Y desde el balcón, entonces, cuando se salía a contemplar la calle, los árboles tímidamente reverdecidos, las fachadas vecinas, el ir y venir de los transeúntes, cuando se salía a contemplar el paisaje urbano, se veía, se sentía llegar la primavera. Porque entonces, hace más de medio siglo, la primavera no irrumpía de repente, no estallaba. Aparecía al final de la calle, donde la mirada se perdía en una conjunción de verdes y grises límpidos, asfálticos, y ascendía por los bulevares con un latir de brillos lentos, indolentes.

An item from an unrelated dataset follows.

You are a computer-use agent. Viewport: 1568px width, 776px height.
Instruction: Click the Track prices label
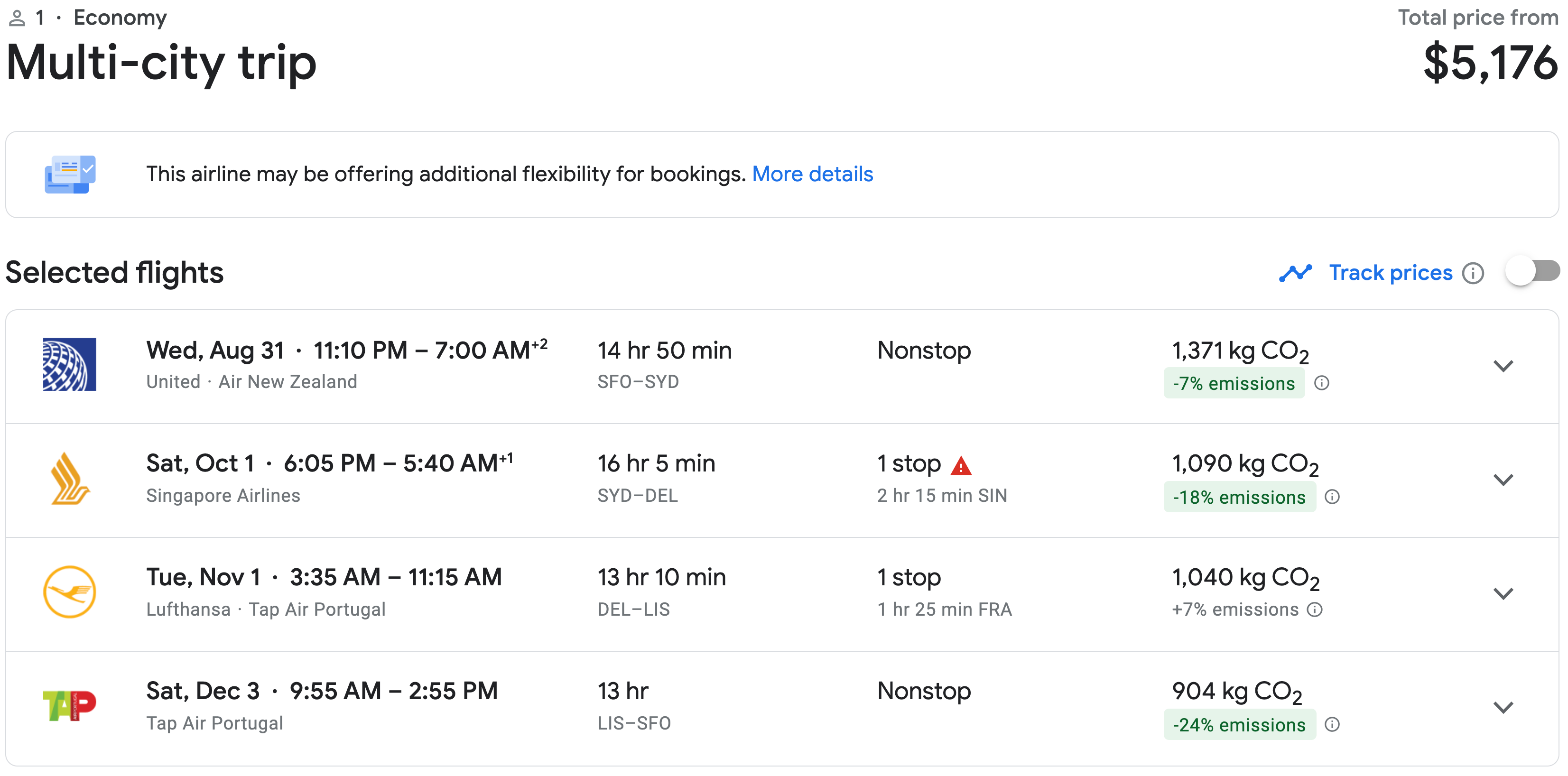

Y tardaba varias tardes en llegar, o así lo parecía en aquel tiempo, entonces, cuando todo lo esencial se manifestaba sin apresuramientos, para ser visto y sentido, o vivido o pensado, y había balcones en las casas y valía la pena abrirlos y salir al exterior, en lugar de cerrarlos como ahora hacemos en un frenético intento de defendernos del estruendoso exterior.